From 2f2f56fc0c1c6540f79b895654ea6f6849423e39 Mon Sep 17 00:00:00 2001
From: fettpl <38704082+fettpl@users.noreply.github.com>
Date: Sun, 15 Feb 2026 00:30:23 +0100
Subject: [PATCH] fix: use branchless operations in constant_time_eq

- Use bitwise & instead of && to avoid short-circuit timing leak
- Use get().unwrap_or(&0) instead of if/else for branchless byte access

Co-Authored-By: Claude Opus 4.6 <noreply@anthropic.com>
---
 src/security/pairing.rs | 6 +++---
 1 file changed, 3 insertions(+), 3 deletions(-)

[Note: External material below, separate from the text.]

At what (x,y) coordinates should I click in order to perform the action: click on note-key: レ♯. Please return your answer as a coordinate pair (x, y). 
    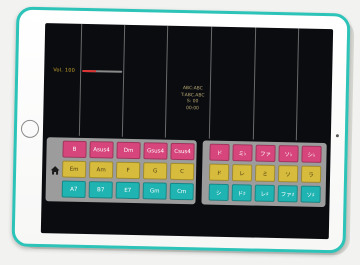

diff --git a/src/security/pairing.rs b/src/security/pairing.rs
index f9a9a05..e176d38 100644
--- a/src/security/pairing.rs
+++ b/src/security/pairing.rs
@@ -190,11 +190,11 @@ pub fn constant_time_eq(a: &str, b: &str) -> bool {
     let max_len = a.len().max(b.len());
     let mut byte_diff = 0u8;
     for i in 0..max_len {
-        let x = if i < a.len() { a[i] } else { 0 };
-        let y = if i < b.len() { b[i] } else { 0 };
+        let x = *a.get(i).unwrap_or(&0);
+        let y = *b.get(i).unwrap_or(&0);
         byte_diff |= x ^ y;
     }
-    len_diff == 0 && byte_diff == 0
+    (len_diff == 0) & (byte_diff == 0)
 }
 
 /// Check if a host string represents a non-localhost bind address.